— Anforderungen —
**A)** Gib aus dem Text über Motivation den Abschnitt wieder, der mit „Abbrechen? Durchbeißen? Studiengang“ beginnt und mit „denn eigentlich Motivation?“ endet, und ersetze darin „Studiengang“ durch „Studienfach“.
**B)** Nenne alles, was man laut dem Text über Motivation in ein bestimmtes Projekt zu investieren bereit ist.

— Zitierter Text —
◇ ◇ ◇ ◇

Motiviert?
Motiviert?
Ich hab irgendwie überhaupt keine Lust mehr…gerade erst sind die Ferien vorbei und mir fehlt jetzt schon die Energie…
So beginnen viele Gespräche in der psychologischen Beratung. Eines der häufigsten Probleme im Lauf des Studiums ist fehlende Motivation – Lust, Energie und das Gefühl für den Sinn ihrer Ausbildung verloren zu haben, belastet Studierende oft schwer.
Was nun?
Abbrechen? Durchbeißen? Studiengang wechseln? Wenig Zeit und Aufmerksamkeit ins Studium investieren bis es sich quasi von selbst erledigt?
Was ist denn eigentlich Motivation?
Motivation ist eine kraftvolle Ausrichtung der ganzen Person, die tief in ihrem Inneren entsteht und von dort aus aufrechterhalten wird. Die Bereitschaft, Energie, Zeit und Nerven in ein bestimmtes Projekt zu investieren, den persönlichen Fokus auf dieses Projekt auszurichten und andere Anliegen ohne Groll für eine gewisse Zeit in den Hintergrund treten zu lassen.

◇ ◇ ◇ ◇

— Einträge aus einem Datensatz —
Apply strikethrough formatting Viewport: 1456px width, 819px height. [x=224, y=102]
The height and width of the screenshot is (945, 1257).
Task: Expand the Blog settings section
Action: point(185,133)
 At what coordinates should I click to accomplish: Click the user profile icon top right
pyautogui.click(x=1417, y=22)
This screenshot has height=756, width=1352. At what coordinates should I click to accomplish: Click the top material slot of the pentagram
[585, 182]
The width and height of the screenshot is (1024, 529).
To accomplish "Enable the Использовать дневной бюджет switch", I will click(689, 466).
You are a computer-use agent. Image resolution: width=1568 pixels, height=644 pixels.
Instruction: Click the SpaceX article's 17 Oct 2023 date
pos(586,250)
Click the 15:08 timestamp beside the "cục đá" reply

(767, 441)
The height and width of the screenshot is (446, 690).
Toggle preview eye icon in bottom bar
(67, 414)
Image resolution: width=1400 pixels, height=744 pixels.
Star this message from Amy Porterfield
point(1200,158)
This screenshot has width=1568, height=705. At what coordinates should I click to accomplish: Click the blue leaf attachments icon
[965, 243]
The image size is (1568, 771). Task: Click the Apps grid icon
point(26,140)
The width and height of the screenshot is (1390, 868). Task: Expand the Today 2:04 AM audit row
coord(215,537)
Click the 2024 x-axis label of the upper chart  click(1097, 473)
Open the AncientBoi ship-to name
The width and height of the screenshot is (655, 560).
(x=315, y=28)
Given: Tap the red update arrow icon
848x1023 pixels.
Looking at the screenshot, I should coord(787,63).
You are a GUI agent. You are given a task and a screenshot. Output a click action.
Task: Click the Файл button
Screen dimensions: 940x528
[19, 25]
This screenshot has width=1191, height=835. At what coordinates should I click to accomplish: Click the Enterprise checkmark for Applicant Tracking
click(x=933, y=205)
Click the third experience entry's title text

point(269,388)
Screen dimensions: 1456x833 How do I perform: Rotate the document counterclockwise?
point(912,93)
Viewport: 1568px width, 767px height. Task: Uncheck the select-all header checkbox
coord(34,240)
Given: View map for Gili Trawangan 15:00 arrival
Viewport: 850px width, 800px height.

◇ ◇ ◇ ◇

— Lösungen je Aufgabe —
**A)**
Abbrechen? Durchbeißen? Studienfach wechseln? Wenig Zeit und Aufmerksamkeit ins Studium investieren bis es sich quasi von selbst erledigt?
Was ist denn eigentlich Motivation?

**B)** Energie, Zeit, Nerven